Decatur Neighborhood – Atlanta

Decatur was named for U.S. naval hero Stephen Decatur, who fought in the War of 1812. The city was incorporated in 1823, making it the oldest town in DeKalb County.

The Old Courthouse on the Square stands in the center of town, where two Native American trails once crossed. The courthouse square has served as a community gathering place for centuries, and it continues to host annual festivals and special events. The square also offers entertainment, shopping, and dining options for residents and visitors.

Renovation efforts have preserved some of the historic buildings along Decatur Square, including small stores and the Old Courthouse. Older brick homes, smaller bungalows, and cottages are abundant in the region along with some newer townhouses, condos, and single-family homes.
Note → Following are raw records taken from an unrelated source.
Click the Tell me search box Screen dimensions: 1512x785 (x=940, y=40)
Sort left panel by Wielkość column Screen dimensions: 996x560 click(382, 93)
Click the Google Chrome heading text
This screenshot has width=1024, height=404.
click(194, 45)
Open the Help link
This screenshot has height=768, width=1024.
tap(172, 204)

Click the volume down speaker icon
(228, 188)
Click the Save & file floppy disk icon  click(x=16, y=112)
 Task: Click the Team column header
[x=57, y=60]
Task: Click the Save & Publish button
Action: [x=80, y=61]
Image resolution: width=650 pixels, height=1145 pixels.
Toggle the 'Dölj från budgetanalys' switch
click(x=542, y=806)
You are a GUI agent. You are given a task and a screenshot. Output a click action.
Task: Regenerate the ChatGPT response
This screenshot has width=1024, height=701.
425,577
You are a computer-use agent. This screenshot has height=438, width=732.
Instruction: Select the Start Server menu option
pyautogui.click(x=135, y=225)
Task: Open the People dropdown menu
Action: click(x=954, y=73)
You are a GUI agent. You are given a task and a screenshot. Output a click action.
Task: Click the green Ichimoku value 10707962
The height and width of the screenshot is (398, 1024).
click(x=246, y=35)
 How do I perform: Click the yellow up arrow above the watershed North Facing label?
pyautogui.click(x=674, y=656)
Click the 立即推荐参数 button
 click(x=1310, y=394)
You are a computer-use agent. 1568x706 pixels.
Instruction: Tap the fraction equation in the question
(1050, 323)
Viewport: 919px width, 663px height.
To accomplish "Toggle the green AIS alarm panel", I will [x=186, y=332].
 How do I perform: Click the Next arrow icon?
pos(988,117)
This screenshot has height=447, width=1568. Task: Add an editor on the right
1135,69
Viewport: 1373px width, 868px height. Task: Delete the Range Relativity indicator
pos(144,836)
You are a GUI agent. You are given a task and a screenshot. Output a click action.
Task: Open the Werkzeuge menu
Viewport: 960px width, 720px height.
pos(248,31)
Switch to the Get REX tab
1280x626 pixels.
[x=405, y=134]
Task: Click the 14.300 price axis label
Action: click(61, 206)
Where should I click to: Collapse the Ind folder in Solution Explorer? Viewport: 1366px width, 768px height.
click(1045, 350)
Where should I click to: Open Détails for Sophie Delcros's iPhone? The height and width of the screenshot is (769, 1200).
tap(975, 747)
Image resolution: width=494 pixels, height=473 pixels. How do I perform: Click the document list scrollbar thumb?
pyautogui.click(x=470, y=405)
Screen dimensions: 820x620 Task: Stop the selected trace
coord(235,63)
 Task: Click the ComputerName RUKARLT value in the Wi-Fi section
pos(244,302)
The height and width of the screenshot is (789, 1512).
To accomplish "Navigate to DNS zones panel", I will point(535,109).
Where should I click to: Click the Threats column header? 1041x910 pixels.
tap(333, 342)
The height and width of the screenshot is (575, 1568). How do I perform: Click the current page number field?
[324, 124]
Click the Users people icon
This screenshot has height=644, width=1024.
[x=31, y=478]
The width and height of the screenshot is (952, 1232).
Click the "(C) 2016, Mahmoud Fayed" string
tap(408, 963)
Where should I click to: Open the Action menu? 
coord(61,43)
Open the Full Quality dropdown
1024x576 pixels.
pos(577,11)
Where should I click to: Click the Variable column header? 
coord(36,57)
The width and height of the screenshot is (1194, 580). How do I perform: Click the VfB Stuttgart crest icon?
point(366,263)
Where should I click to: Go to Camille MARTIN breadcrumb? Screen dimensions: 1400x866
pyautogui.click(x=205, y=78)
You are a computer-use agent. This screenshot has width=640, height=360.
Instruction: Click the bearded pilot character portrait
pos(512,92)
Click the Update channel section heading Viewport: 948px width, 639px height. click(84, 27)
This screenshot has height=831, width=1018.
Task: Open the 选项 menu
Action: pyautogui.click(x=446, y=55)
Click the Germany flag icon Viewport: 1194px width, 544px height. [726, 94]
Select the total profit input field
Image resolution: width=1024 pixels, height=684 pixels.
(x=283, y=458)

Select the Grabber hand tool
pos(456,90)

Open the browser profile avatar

Decatur’s population is home to young and old. The city is located near major expressways, which provide easy access to Atlanta. Forty-eight public schools serve local students, and Decatur is close to several colleges and universities. Agnes Scott College, which is located on the edge of the city, is among the top women’s colleges in the Southwest. And Atlanta’s Emory University is renowned for its top-notch law and medical schools.


Originally called Dawson’s Camp, Decatur is the second-oldest city in the Atlanta metro area. Just six miles east of Atlanta’s central business district, the city has nearly 8,500 households and more than 18,000 residents.

In the 1830s, Decatur had the opportunity to become a major stop on the Western and Atlantic Railroad. But residents rejected the proposal, fearing the noise and smoke of the trains would wreak havoc in their small town. Instead, the railroad selected the settlement of Terminus, a few miles away. In 1843, Terminus was renamed Marthasville, and two years later it received its modern name: Atlanta.

Homes & Pricing

Decatur is home to several neighborhoods, including Brighton Village, Kingsmill, Snapfinger Manor and Walden Lake. Home prices range from the low $100,000s for older single-family homes to $500,000 and more for new custom designs.